Search code examples
rlistdplyrdatatabledata.table

How to Filter Data Table Rows with condition on column of Type list() in R


I have a data.table which looks something like this (showing just few columns out of many) -

Id Period Product
1000797366 2018-Q1 UG10000-WISD
1000797366 2018-Q1 NX11100, UG10000-WISD, UG12210
1000797366 2018-Q1 UG10000-WISD, UG12210
1000797366 2018-Q1 UG10000-WISD, UG12210
1000797366 2018-Q1 UG12210
1000797366 2018-Q1 NX11100
1000797366 2018-Q1 NX11100

Here the column "Product" is of type list() as I've to keep it this way for some later usage.

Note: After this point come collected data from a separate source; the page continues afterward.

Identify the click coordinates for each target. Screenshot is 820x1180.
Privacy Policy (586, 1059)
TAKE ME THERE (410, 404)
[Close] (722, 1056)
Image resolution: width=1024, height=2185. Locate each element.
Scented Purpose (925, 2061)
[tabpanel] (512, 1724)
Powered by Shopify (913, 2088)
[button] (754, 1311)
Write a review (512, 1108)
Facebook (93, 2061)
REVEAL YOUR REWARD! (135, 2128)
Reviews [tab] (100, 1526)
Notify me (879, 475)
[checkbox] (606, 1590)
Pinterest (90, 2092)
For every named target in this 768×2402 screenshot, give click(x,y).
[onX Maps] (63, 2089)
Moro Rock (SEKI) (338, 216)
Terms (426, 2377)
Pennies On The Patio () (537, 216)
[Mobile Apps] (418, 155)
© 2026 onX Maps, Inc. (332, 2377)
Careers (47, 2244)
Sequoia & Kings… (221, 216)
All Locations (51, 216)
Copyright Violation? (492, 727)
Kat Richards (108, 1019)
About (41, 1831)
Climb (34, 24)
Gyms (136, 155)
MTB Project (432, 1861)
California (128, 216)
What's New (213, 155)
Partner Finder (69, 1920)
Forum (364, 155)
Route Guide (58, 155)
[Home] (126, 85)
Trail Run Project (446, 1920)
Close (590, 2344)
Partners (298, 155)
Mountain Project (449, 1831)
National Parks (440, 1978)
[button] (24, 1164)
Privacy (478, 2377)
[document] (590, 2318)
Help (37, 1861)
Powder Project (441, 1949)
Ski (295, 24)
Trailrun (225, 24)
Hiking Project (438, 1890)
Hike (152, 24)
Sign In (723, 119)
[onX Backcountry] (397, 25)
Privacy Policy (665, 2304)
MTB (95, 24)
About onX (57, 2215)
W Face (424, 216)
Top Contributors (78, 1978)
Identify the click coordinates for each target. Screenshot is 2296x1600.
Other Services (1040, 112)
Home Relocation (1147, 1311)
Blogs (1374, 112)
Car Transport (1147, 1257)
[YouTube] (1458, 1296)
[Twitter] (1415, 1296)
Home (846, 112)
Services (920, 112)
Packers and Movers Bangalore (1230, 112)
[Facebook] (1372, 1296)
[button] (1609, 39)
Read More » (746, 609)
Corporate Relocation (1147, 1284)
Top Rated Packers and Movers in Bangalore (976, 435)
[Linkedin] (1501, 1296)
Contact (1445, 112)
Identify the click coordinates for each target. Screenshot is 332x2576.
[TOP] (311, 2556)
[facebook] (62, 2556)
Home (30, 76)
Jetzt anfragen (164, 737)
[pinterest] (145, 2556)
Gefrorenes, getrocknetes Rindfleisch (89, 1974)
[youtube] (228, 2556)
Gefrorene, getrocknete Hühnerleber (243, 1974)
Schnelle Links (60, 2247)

But I am facing a problem while filtering the rows based on a condition on Product column.

What I want is to filter all rows where value of product can be any of this vector c("UG12210","UG10000-WISD") along-with other filer such as Period in c("2018-Q1").

So my output should look something like this -

Id Period Product
1000797366 2018-Q1 UG10000-WISD
1000797366 2018-Q1 NX11100, UG10000-WISD, UG12210
1000797366 2018-Q1 UG10000-WISD, UG12210
1000797366 2018-Q1 UG10000-WISD, UG12210
1000797366 2018-Q1 UG12210

But somehow this is not happening, I tried following conditions but none worked.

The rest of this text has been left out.